5 – Assuntos Diversos Imprimir este documento
5.1 – ADICIONAL DE INSALUBRIDADE
A CLT estabelece que são consideradas insalubres as atividades ou operações que exponham os empregados a agentes nocivos à saúde, acima dos limites de tolerância fixados em razão da natureza e da intensidade do agente e do tempo de exposição aos seus efeitos.
Os agentes insalubres estão relacionados e graduados nas NR’s, que estabelecem a forma de medição e a graduação de cada agente. Os graus de insalubridade resumem-se em mínimo (10%), médio (20%) e máximo (40%) e devem ser pagos com base no salário mínimo, conforme estipula a CLT.
Há de se frisar que na sua grande maioria os trabalhadores em bares, restaurantes, cozinhas industriais e similares não estão sujeitos a agentes insalubres.

5.2 – PERICULOSIDADE
São consideradas atividades ou operações perigosas aquelas que, por sua natureza ou métodos de trabalho, exponham o empregado a contato permanente com inflamáveis ou explosivos em condições de risco acentuado.
Da mesma maneira que os agentes insalubres, as atividades consideradas pela Lei como perigosas encontram-se descritas nas NR’s.
O percentual do adicional de periculosidade é fixo em 30%, e deve ser calculado com base no salário percebido pelo empregado, sem os acréscimos resultantes de gratificações, prêmios ou participações no lucro da empresa.
Não existe previsão legal para o pagamento do adicional de periculosidade para os trabalhadores em bares, restaurantes, cozinhas industriais e similares.

5.3– CONTRIBUIÇÃO SINDICAL — CONTRIBUIÇÃO CONFEDERATIVA — CONTRIBUIÇÃO ASSISTENCIAL — INTELIGÊNCIA DO ART. 579 DA CLT C/C E ART. 8, VI DA CF. OBRIGATORIEDADE DA CONTRIBUIÇÃO SINDICAL. FACULDADE NO RECOLHIMENTO DA CONTRIBUIÇÃO CONFEDERATIVA E CONTRIBUIÇÃO ASSISTENCIAL.
Sobre o tema, destacamos alguns pontos de maior relevância, visto que já fora emitido parecer específico sobre o tema ao SINDBARES.
Resumidamente, ressalte-se por relevância que, na forma do art. 580 do referido diploma legal, o recolhimento da contribuição sindical é devido somente uma vez por ano, na forma discriminada nos incisos I e III do mencionado dispositivo consolidado.
Entretanto, sobre a contribuição confederativa e assistencial estatuída no inciso IV do Art. 8º do pacto supremo, obviamente não paira o cunho de obrigatoriedade e abrangência irrestrita que detém a contribuição sindical preceituada no Estatuto Obreiro.
O preceito, inolvidavelmente deixa a cargo da Assembléia Geral a fixação da contribuição dirigida à Confederação e a contribuição assistencial.
Pelo que ensinam os mais basilares princípios do Direito, decisão assemblear só faz norma entre os componentes da assembléia, “in casu” os associados sindicalizados.
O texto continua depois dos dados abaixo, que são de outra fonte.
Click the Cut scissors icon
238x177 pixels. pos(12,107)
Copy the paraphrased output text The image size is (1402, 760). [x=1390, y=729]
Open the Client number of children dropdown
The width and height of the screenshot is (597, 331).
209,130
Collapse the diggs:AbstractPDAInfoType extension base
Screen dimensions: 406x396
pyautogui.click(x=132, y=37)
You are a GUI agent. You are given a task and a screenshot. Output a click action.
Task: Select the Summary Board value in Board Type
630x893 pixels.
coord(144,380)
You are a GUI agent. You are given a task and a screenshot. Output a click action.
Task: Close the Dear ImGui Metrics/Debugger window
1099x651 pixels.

Se de outro modo se entendesse, fazendo-se “tábula rasa” dos princípios constitucionais em vigor, estar-se-ia atribuindo aos sindicatos, pessoas jurídicas de direito privado, o poder de tributar, pois só os que assim entendidos (tributos), instituídos por lei e não por deliberações de assembléias, incidem sobre todos que procedem o fato gerador.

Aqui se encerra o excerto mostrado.